- Your tasks
1 > Answer these about the piece on rail travel between Norfolk and Richmond:
(a) What is the least you should expect to pay one way for the Amtrak trip described first?
(b) Which highway would the proposed Richmond–Norfolk train run along?
(c) How much can you easily spend each way on the Richmond to Washington DC route?
2 > From the piece on rail travel between Norfolk and Richmond, print the passage starting with "You can take" and going on through "of that road.", word for word.

If you live in the area and work in Richmond your only alternative is to use the Amtrak in Newport News.  The problem with that is getting to the train station in Newport News.  Richmond has two Amtrak stations, Hampton Roads has one in two different cities, Richmond or Williamsburg.  Expect to pay at least $20 one way to make this trip.  That can add up and is not cost effective as you are looking at $200 a week.  Driving from Norfolk to Richmond is a different matter. 

You can take I-64 West, but you can also take VA-10 West as well.  The latter can take up to an extra 40 minutes.  It’s a strange route.  The proposed link between Richmond and Norfolk involves running a train along US 460, a four lane highway that will actually take you from here all the way into West Virginia.  It is two lanes each direction.  Seeing how Richmond and Norfolk are the two cities that people think about when you talk about Virginia it makes sense for both areas to be connected.  This may also be another step towards bringing the two metropolitain areas together, and hopefully will get some of the people on I-64 towards Richmond off of that road. 

It would not be an issue if there were three of four lanes from this area towards Richmond, as there are going from Richmond to Washington DC.  The idea is that passengers would not just hit Richmond from here through the train, but also take the train from Richmond to Washington DC.  That route is expensive too; you can easily spend $40 each way.  Trains between cities in this region is a great idea but Amtrak is prohibitively expensive for most people.  People may opt to use the service to go from Richmond to Norfolk or Richmond to DC on occassion but you would not use it as your primary means of going between cities.

- Entries
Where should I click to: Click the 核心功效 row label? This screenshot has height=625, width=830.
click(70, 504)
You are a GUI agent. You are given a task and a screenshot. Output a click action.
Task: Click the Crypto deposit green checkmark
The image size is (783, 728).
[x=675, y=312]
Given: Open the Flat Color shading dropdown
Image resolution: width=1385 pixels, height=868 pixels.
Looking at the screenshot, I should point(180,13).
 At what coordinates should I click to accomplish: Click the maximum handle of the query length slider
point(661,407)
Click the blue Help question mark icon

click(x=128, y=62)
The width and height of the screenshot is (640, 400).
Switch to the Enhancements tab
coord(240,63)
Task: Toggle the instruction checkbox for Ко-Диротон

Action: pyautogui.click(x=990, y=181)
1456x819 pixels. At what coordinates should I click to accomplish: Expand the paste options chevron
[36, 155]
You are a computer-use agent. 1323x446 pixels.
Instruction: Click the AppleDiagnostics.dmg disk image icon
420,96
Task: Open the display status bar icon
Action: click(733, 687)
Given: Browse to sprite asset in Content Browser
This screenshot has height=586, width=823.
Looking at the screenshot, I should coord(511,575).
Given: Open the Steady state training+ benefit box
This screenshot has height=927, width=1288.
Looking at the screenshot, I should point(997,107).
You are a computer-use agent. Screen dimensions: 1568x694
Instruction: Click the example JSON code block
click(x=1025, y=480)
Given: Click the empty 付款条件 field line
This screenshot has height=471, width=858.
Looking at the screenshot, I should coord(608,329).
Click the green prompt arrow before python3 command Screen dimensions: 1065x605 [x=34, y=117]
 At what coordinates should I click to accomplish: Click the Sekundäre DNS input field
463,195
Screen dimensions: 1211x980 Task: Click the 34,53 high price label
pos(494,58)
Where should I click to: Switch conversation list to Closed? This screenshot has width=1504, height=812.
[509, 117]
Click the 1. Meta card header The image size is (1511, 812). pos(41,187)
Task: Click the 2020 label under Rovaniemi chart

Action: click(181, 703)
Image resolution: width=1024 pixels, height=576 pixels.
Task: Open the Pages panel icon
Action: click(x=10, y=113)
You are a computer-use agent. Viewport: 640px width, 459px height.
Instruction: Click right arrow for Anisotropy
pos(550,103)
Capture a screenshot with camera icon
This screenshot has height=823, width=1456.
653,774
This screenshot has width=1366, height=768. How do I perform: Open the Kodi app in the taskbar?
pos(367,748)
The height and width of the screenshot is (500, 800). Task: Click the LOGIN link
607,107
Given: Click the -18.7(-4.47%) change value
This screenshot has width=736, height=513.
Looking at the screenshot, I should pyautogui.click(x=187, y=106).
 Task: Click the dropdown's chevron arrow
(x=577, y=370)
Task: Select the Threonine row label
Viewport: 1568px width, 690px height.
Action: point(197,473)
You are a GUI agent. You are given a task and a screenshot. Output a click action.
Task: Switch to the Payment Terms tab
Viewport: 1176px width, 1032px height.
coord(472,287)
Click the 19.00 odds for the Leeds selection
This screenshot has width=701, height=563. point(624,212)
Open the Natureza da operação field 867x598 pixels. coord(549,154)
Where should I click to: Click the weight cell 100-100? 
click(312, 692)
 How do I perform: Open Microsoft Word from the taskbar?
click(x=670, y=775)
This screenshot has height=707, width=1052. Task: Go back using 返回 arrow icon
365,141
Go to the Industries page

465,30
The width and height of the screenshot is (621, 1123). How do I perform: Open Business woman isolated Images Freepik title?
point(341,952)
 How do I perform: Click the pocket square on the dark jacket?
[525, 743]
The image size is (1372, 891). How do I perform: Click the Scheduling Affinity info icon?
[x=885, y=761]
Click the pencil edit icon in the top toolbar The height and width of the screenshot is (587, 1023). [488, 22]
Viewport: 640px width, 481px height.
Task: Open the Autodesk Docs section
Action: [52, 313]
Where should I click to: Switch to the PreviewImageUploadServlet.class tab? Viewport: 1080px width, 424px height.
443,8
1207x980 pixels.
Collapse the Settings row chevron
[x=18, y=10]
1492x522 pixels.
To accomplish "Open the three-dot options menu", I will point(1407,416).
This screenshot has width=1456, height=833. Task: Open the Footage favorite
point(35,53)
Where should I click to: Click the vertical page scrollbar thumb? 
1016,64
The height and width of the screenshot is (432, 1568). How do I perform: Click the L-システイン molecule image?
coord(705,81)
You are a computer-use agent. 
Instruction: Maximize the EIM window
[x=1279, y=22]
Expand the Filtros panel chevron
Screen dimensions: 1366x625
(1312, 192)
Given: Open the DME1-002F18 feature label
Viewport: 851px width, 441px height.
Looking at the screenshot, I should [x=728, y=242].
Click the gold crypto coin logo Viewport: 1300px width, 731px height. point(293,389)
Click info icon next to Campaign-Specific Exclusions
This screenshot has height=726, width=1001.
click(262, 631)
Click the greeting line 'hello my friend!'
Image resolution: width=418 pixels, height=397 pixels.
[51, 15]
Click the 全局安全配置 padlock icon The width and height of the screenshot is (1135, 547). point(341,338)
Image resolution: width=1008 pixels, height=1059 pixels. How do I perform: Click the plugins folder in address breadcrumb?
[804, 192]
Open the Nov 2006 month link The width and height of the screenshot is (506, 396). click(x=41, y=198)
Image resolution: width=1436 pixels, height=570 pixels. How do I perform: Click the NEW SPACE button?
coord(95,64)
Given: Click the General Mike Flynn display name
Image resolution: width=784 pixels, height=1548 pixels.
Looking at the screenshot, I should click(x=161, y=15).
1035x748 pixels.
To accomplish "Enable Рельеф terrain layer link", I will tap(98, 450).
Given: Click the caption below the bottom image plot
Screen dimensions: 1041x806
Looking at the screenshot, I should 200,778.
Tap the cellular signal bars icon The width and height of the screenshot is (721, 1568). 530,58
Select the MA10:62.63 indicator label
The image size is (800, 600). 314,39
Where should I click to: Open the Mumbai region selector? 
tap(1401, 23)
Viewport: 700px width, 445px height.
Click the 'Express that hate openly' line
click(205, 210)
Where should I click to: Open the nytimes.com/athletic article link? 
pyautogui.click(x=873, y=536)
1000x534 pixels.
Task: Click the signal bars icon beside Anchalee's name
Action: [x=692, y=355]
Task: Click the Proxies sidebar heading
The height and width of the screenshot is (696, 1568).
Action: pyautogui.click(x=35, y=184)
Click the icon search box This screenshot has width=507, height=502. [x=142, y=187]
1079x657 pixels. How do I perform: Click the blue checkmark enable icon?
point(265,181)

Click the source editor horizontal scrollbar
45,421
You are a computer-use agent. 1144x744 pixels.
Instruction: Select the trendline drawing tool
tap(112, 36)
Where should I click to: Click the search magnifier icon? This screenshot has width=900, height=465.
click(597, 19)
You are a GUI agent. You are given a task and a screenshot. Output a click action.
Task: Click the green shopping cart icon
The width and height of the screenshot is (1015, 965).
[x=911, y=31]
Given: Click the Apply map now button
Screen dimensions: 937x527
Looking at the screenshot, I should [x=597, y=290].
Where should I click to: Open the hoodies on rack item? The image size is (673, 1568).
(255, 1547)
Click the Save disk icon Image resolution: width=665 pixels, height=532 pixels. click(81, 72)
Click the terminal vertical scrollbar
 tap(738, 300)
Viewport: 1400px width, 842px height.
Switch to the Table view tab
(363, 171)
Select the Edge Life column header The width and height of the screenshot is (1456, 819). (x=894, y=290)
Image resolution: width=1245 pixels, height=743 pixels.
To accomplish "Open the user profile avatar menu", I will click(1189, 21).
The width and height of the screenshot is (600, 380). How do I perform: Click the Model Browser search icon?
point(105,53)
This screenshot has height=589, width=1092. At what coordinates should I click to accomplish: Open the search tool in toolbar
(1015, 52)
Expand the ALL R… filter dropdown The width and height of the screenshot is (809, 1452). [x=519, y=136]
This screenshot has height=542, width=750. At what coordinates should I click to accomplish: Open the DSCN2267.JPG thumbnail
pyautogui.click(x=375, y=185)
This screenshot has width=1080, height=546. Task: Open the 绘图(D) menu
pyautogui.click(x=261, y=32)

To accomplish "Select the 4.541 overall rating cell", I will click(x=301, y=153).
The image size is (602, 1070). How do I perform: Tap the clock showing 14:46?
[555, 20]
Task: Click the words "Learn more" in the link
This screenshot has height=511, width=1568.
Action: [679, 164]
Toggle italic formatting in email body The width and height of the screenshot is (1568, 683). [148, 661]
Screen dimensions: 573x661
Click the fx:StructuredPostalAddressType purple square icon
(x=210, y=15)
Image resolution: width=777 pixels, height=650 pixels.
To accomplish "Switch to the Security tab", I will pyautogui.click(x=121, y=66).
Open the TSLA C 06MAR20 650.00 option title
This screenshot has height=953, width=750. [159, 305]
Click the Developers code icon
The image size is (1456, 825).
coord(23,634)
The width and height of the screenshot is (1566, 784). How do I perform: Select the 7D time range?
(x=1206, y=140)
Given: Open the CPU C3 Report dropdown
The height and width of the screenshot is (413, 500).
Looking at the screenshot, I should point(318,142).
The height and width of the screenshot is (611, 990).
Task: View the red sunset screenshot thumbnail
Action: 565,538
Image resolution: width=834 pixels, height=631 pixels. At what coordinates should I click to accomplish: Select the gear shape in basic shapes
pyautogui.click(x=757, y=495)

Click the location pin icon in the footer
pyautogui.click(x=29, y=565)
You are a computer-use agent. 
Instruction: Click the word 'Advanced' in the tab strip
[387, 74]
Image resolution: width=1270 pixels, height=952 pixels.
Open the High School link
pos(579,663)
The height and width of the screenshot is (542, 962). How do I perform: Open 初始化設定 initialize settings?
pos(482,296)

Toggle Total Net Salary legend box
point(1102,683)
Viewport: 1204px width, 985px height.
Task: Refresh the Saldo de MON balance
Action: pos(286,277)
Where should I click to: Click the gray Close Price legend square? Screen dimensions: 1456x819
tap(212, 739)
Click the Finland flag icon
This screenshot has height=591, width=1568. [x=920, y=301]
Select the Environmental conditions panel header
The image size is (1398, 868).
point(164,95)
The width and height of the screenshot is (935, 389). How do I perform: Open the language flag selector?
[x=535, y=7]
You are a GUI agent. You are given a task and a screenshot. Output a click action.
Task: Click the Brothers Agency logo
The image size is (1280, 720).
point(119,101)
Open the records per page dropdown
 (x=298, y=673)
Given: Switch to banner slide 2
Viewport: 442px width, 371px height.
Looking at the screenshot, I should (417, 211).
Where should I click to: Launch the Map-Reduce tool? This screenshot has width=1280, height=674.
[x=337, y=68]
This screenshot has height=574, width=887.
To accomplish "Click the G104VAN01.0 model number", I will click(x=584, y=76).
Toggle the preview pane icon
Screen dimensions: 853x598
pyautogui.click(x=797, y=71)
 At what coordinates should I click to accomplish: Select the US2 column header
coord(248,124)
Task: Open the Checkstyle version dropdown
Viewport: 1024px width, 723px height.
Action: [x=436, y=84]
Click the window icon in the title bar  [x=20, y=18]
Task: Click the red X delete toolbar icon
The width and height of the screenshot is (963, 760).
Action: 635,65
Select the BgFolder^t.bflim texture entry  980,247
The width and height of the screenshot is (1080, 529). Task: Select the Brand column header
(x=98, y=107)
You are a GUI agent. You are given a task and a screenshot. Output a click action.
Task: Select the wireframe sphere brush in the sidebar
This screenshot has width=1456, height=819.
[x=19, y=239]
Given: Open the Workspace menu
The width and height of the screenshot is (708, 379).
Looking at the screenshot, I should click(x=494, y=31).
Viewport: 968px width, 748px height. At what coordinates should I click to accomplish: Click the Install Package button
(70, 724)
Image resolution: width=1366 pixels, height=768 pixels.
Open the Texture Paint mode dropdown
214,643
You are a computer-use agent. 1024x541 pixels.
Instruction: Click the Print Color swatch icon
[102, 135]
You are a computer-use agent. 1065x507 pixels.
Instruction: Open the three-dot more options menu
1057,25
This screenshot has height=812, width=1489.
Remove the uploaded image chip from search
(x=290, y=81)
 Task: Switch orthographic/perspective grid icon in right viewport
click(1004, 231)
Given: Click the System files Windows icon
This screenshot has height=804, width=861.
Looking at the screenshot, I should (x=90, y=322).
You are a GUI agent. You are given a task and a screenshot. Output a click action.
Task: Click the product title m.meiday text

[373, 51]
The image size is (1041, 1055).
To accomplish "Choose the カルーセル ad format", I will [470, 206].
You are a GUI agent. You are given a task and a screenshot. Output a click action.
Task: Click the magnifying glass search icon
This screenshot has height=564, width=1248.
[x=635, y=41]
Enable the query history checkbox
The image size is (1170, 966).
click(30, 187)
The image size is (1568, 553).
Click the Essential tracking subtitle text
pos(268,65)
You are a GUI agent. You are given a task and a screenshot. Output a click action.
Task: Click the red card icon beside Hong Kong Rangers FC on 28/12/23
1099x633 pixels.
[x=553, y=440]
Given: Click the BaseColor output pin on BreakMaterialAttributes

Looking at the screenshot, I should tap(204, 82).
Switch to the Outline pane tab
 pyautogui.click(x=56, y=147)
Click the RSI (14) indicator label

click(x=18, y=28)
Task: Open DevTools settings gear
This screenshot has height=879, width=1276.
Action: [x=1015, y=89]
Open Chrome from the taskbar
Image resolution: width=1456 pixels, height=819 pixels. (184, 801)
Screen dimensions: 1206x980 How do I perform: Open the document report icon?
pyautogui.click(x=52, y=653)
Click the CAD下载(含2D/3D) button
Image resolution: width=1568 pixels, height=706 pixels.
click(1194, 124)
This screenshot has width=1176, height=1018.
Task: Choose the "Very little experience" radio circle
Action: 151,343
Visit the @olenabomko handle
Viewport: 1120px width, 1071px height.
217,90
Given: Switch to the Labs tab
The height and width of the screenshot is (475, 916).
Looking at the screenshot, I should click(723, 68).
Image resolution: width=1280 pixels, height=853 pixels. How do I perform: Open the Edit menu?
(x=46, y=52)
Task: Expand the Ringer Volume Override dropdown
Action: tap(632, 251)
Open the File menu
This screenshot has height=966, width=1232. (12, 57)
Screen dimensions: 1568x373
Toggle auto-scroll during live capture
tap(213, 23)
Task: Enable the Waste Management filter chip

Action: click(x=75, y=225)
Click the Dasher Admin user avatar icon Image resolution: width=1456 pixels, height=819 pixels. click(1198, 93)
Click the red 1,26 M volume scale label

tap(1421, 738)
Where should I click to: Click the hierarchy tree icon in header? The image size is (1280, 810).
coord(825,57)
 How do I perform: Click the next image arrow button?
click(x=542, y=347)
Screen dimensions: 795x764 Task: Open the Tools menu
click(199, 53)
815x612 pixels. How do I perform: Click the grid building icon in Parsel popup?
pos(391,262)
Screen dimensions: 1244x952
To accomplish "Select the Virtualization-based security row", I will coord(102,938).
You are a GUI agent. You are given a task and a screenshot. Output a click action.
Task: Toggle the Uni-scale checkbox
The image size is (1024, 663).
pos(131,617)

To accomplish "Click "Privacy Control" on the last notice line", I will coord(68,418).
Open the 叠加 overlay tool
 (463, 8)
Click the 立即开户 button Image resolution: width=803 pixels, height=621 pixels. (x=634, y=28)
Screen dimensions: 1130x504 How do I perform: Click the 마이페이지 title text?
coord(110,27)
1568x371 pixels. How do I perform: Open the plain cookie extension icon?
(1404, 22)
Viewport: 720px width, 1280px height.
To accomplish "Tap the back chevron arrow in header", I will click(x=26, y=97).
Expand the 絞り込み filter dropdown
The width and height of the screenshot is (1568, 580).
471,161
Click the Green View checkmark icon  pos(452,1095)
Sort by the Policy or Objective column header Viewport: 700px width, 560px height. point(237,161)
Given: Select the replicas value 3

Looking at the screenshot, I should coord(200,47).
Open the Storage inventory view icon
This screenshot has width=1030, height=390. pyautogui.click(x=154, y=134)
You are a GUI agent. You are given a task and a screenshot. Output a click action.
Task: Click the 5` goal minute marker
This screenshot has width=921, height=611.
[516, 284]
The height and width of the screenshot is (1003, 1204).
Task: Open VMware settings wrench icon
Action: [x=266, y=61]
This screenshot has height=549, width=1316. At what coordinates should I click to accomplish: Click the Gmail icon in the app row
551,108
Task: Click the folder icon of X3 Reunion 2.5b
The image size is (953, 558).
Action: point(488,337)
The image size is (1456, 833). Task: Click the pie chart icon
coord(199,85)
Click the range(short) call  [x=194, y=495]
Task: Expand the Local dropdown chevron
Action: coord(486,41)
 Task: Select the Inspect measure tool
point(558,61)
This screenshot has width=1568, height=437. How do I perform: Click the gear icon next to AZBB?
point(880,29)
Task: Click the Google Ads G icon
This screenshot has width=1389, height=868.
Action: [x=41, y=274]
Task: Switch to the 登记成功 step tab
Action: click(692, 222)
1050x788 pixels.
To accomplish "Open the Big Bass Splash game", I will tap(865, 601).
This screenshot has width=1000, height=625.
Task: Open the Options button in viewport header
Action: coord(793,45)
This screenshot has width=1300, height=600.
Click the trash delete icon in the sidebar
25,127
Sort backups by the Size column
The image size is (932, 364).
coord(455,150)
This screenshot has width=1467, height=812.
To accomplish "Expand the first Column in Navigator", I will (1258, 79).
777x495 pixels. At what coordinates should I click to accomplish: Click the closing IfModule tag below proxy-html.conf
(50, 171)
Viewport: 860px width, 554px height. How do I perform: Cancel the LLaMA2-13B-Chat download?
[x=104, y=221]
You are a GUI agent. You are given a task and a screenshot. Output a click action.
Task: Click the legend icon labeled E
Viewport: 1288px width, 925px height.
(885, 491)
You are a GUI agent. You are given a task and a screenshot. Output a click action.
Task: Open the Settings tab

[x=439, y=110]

- Answers per task
1 >
(a) $20
(b) US 460
(c) $40

2 >
You can take I-64 West, but you can also take VA-10 West as well.  The latter can take up to an extra 40 minutes.  It’s a strange route.  The proposed link between Richmond and Norfolk involves running a train along US 460, a four lane highway that will actually take you from here all the way into West Virginia.  It is two lanes each direction.  Seeing how Richmond and Norfolk are the two cities that people think about when you talk about Virginia it makes sense for both areas to be connected.  This may also be another step towards bringing the two metropolitain areas together, and hopefully will get some of the people on I-64 towards Richmond off of that road.